Он сам предсказал свою посмертную судьбу в пронзительном стихотворении 1933 года «Это какая улица?..»:
Позже, уже в перестроечные годы, настанет черед воспоминаний Надежды Яковлевны – великой вдовы, как называли ее современники. Когда я читала студентам перемежающиеся постоянными уточнениями заметки о лагерном бытии и гибели Осипа Эмильевича, то с немалым трудом удерживала срывающийся голос. Беспощадный сарказм «Второй книги» по сей день помогает мне сохранять на должной высоте планку нравственной оценки подлостей и пошлостей современной российской действительности, корни которых так и не выдернуты из прошлого.
Кстати, при всей уважительной любви к личности и творчеству Л. К. Чуковской, никак не могу согласиться с той уничижительной характеристикой мемуаров Надежды Яковлевны, которая дана в книге «Дом поэта». Право вдовы Мандельштама на некоторые неточности и порой слишком фамильярные характеристики выстрадано, сполна оплачено и полностью искупается не щадящей себя откровенностью.

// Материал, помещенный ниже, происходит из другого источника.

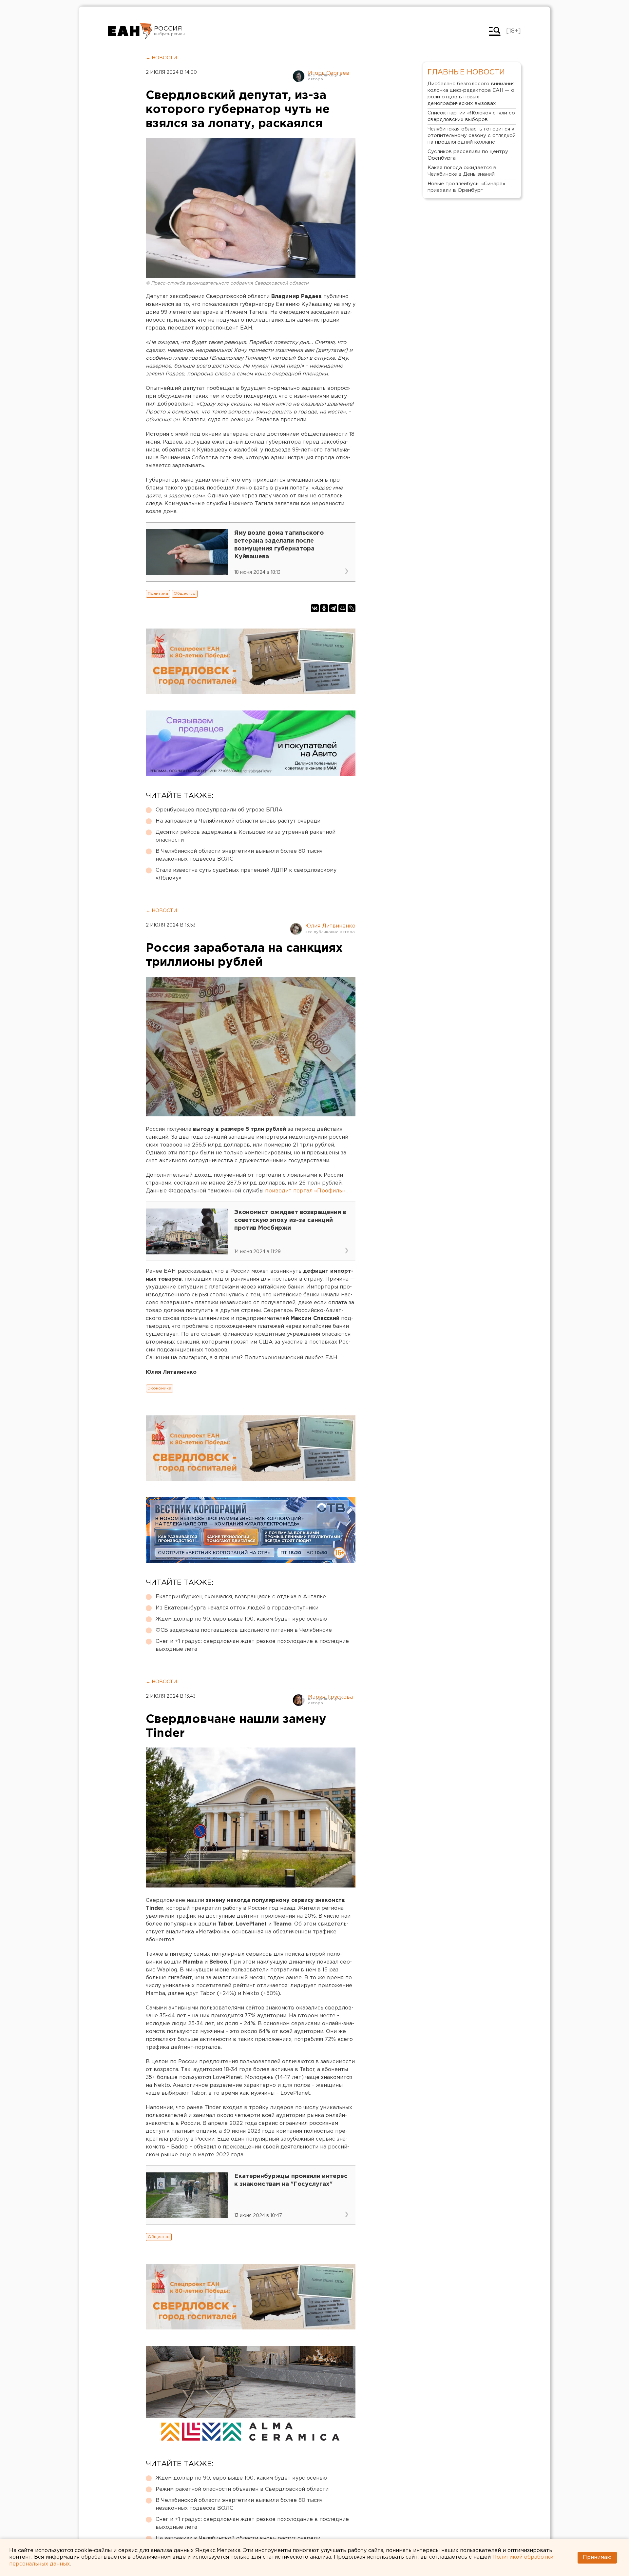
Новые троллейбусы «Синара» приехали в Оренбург (466, 187)
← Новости (161, 58)
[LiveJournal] (351, 608)
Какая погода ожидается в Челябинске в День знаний (462, 171)
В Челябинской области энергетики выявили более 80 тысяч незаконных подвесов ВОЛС (239, 855)
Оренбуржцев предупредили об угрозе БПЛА (219, 810)
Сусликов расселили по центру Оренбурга (468, 155)
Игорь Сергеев (328, 73)
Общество (185, 593)
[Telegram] (333, 608)
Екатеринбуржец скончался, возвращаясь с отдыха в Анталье (241, 1596)
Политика (158, 593)
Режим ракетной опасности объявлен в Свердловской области (242, 2489)
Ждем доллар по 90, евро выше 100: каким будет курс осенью (241, 1619)
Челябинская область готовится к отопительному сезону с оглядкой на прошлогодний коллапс (472, 135)
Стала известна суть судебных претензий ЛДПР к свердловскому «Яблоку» (246, 874)
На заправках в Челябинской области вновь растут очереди (238, 821)
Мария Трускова (330, 1697)
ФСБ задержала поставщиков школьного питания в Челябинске (244, 1630)
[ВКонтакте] (315, 608)
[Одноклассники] (324, 608)
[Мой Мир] (342, 608)
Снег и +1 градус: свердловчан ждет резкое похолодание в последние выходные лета (252, 1645)
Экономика (159, 1388)
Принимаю (597, 2557)
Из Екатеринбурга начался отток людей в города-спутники (237, 1608)
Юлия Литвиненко (330, 926)
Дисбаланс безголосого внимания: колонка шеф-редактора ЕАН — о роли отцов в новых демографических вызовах (472, 94)
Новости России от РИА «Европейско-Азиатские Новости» (130, 31)
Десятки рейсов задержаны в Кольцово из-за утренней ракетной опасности (245, 836)
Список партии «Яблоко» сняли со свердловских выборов (471, 116)
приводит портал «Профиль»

Почему-то в моем читательском мире не пролегало пресловутой границы, в шутку характеризуемой следующим образом: «чай, собака, Пастернак» – «кофе, кошка, Мандельштам». Так же, как Толстой и Достоевский, необходимы были оба, как равно необходимыми оказались Цветаева и Ахматова. Не думаю, что это показатель всеядности. Необходимым становилось все настоящее, «крупное, неотменимое», все, что свидетельствовало о подлинной человечности и страстном, нескончаемом, у каждого своем поиске истины.
Как по-разному великая четверка воспринимала один и тот же кровоточащий кусок времени и истории, выпавший им на долю! (Один и тот же – напоминаю годы рождения: 1889 – Ахматова, 1890 – Пастернак, 1891 – Мандельштам, 1892 – Цветаева.) И как глубоко, нестандартно, пластично и чувственно явлено время в их творчестве. К слову, у меня никогда не возникало желания присоединить к ним Маяковского, видимо, из-за насилия, учиненного им по собственной воле над собственным поэтическим трудом. Ничего подобного не могло быть в судьбе тех четверых, и это лучшее доказательство высшего качества их человеческой природы. Они не только прочно поставили мой поэтический слух, навсегда задав планку восприятия художественного слова, но и воспитывали бесстрашие: если существует такое искусство, то, что бы ни происходило, жить не страшно…
Погружение в безвременье
(1972–1975)
А впрочем, какое уж тут бесстрашие! В 1975 году я защищала кандидатскую диссертацию, и по настоянию коллег пришлось удалить из библиографического списка книгу известного лингвиста и культуролога В. А. Московича, незадолго до этого эмигрировавшего в Израиль. Царапнуло внутри неприятным холодком, но и только. А ведь еще в 1969-м я слушала блестящее выступление Московича, бывшего оппонентом на защите одного из лучших учеников Б. Н. Головина – Рафаила Юрьевича Кобрина, моего коллеги и друга. На глазах менялось отношение к новому в нашей науке. Например, если в 1960-х Юрий Михайлович Лотман (как и Тартуская семиотическая школа) были нашими кумирами, то уже с начала 1970-х начинается осторожное отторжение, а затем и откровенное неприятие и осуждение многих его работ.
В общем, жизнь текла безостановочно, повседневность требовала какого-никакого, а осмысления, тем более что после 1968 года (вторжения советских войск в Чехословакию) ощущение если не пошлости, то вязкой косности мысли и действия начинало бессознательно затруднять дыхание. 1970-е и 1980-е годы горько вспоминаются незаметным ростом усталого равнодушия, ватного бессилия любой внеличной инициативы. Потому и погружались с головой многие мои друзья в личную жизнь, в доступное искусство, во всевозможные хобби, в пьянство наконец. Или готовились к эмиграции.